Today I went Endo and he stated. "You have Hashi's but there would be no treatment. As you are not Hypothyroid." He order some tests to be sure and I will get those next week. And see him next week.
My goiter got A LOT bigger from last year to this year, I am positive it happened after the CT scan. Also my brother was recently diagnosed with Thyroid Cancer, that may be because he was in the Navy on a nuclear sub. But I don't know either.
Tests ordered today: 
*FREE THYROXINE, FREE T4, 33.00* 
On *5-Sep-2014*

Intent 
*T3 TOTAL [8613]* 
On *5-Sep-2014*

*TSH; THYROID STIMULATING HORMONE, 59.00* 
On *5-Sep-2014*

Intent 
*COSYNTROPIN (ACTH) STIMULATION TEST* 
On *5-Sep-2014*

Recent Tests:

*August 2013*

*Test Name*

*Result*

*Flag*​
*Reference*

*TSH*

*1.30 uIU/mL*

*0.35-5.50*

*Test Name*

*Result*

*Flag*​
*Reference*

*T4; FREE*

*1.10 ng/dL*

*0.61-1.12*

*Test Name*

*Result*

*Flag*​
*Reference*

*Triiodothyronine (T3)*

*109 ng/dL*

*71-180*

*August 2014*

Lipase, Serum

67 U/L

H​
0-59

Thyroid Peroxidase (TPO) Ab

399 IU/mL

H​
0-34

Antithyroglobulin Ab

1.5 IU/mL

H​
0.0-0.9

Thyroxine (T4)

9.6 ug/dL

4.5-12.0

TSH 1.76 uIU/mL 0.35-5.50

I just don't feel this is the right course of action. I have made another appointment for a 2nd opinion in 3 weeks. Am I out of line thinking that I should have some treatment? I don't think he's got or going to get a full picture of me.

What are you thoughts????

Thank you

Calla


----------



## Lovlkn (Dec 20, 2009)

> My goiter got A LOT bigger from last year to this year,


Your TPO is high, your Antithyroglobulin Ab is high, you have symptoms, your FT-4 was high in 2013 .

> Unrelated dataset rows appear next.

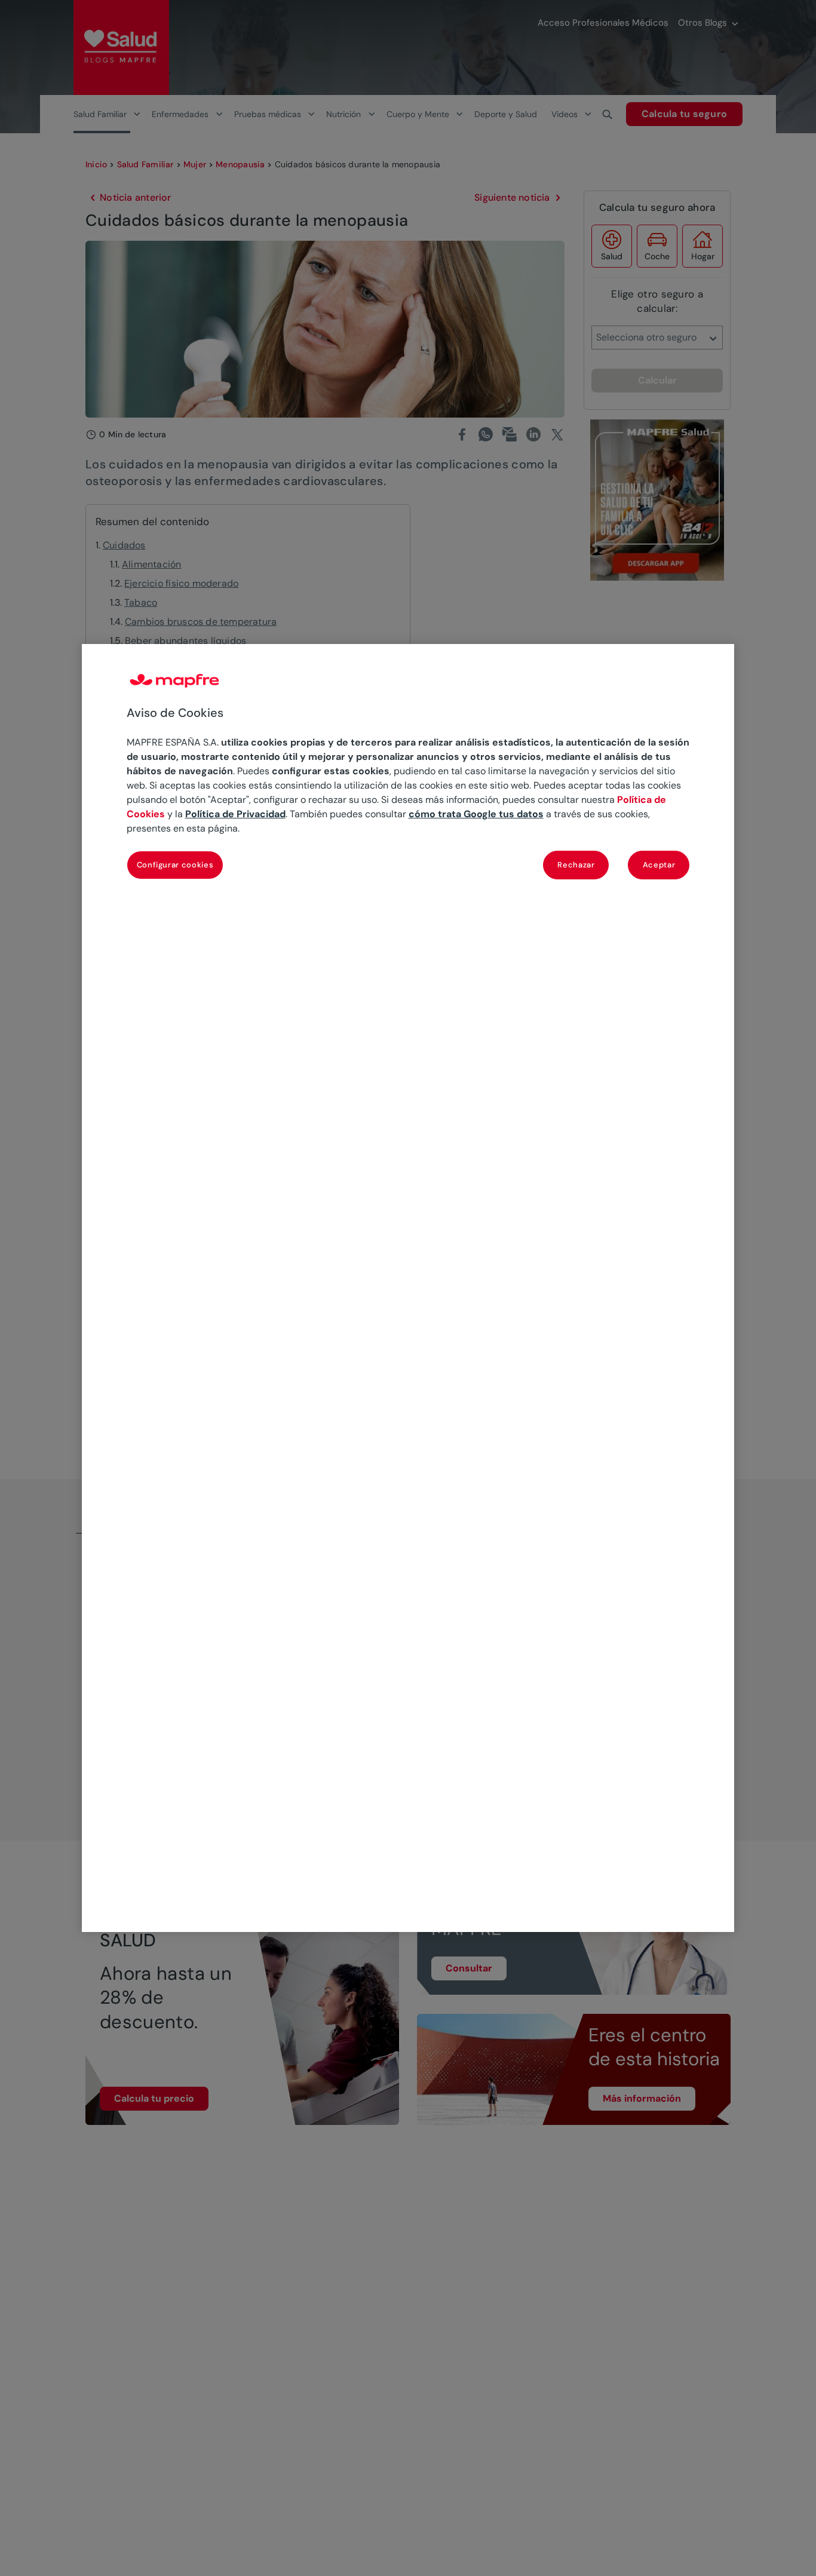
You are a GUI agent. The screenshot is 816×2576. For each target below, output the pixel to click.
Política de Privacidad (235, 814)
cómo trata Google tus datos (476, 814)
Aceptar (659, 865)
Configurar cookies (175, 865)
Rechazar (575, 865)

Something thyroid is definitely happening. You should be requesting a Thyroglobulin to rule out cancer since your thyroid has increased in size and also another sonogram of your thyroid.

Tests you need to start insisting on are FT-4 and FT-3 which will let us know where the unbound thyroid hormone levels are. They will likely always run a TSH along with it. Total 3 gives a good idea but FT-3 is best.

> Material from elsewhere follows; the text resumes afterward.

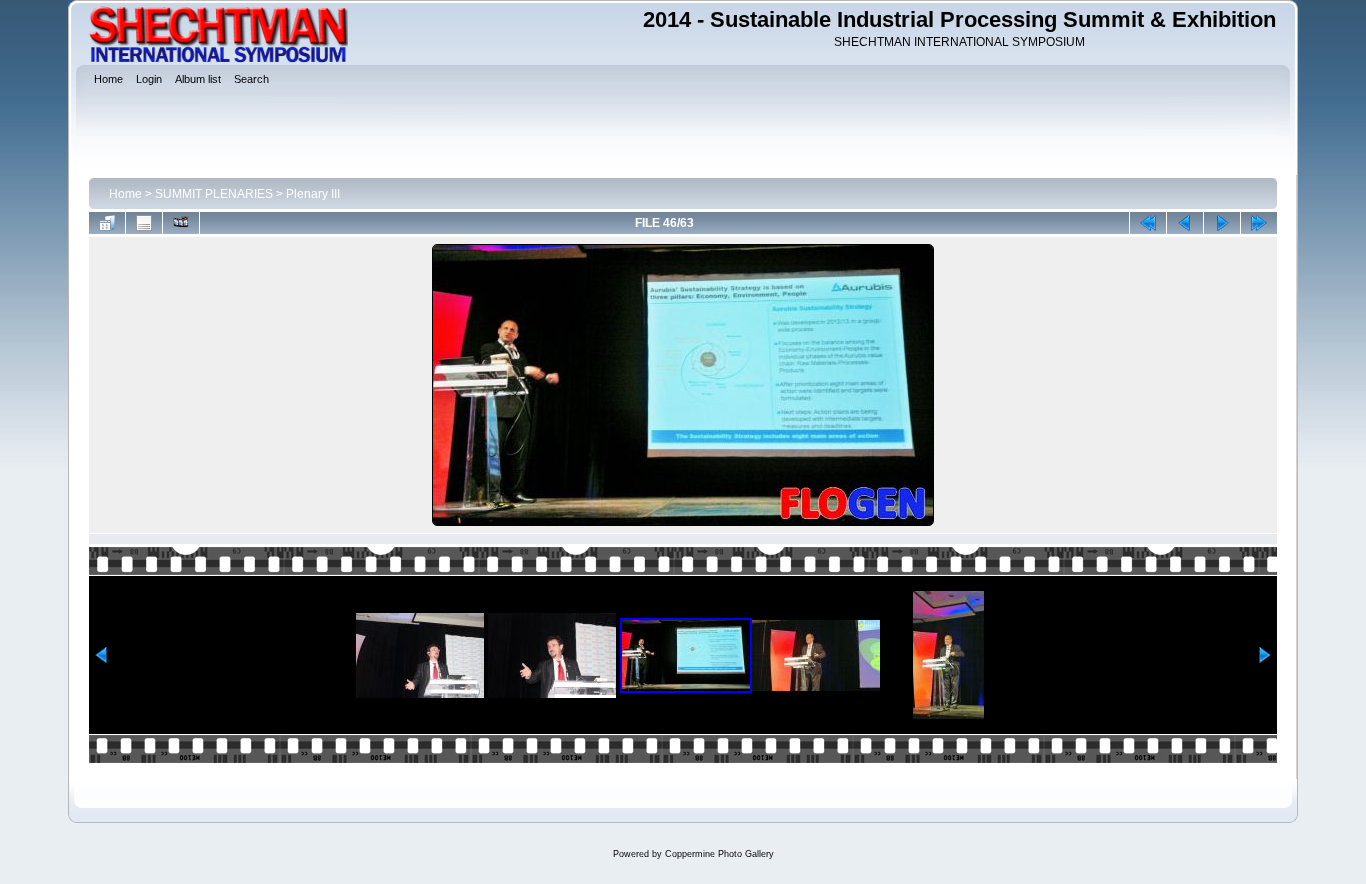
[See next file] (1222, 223)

Maybe when your latest labs come back they will be more willing to consider replacement.

If you have nodules on your growing thyroid they need to be identified and are the likely cause of your thyroid issues.


----------



## Andros (Aug 26, 2009)

TPO Ab
Mild to moderately elevated levels of thyroid antibodies may be found in a variety of thyroid and autoimmune disorders, such as **********thyroid cancer, Type 1 diabetes, rheumatoid arthritis, pernicious anemia, and autoimmune collagen vascular diseases. Significantly increased concentrations most frequently indicate thyroid autoimmune diseases such as Hashimoto thyroiditis and Graves disease.
http://labtestsonline.org/understanding/analytes/thyroid-antibodies/tab/test
(Copy and paste into your browser)

Substances not found in normal serum (scroll down to autoantibodies)
http://www.thyroidmanager.org/chapter/evaluation-of-thyroid-function-in-health-and-disease/
(Copy and paste into your browser)

TPO and thyroglobulin
http://onlinelibrary.wiley.com/doi/10.1111/j.1699-0463.1994.tb04888.x/abstract
http://www.wikigenes.org/e/gene/e/7173.html
(Copy and paste into your browser)

Understanding Thyroglobulin Ab.
http://www.labtestsonline.org/understanding/analytes/thyroglobulin/test.html
(Copy and paste into your browser)

Thyroglobulin Ab and cancer
http://qjmed.oxfordjournals.org/content/59/2/429.full.pdf
(Copy and paste into your browser)

Another Thyroglobulin and cancer
http://www.mdlinx.com/endocrinology/newsl-article.cfm/3305021/ZZ5052128790304906121963/?news_id=811&newsdt=092010&subspec_id=419

Calla.............welcome! I am going to tell you straight on. Please please get another doctor and at this point, I would suggest an ENT.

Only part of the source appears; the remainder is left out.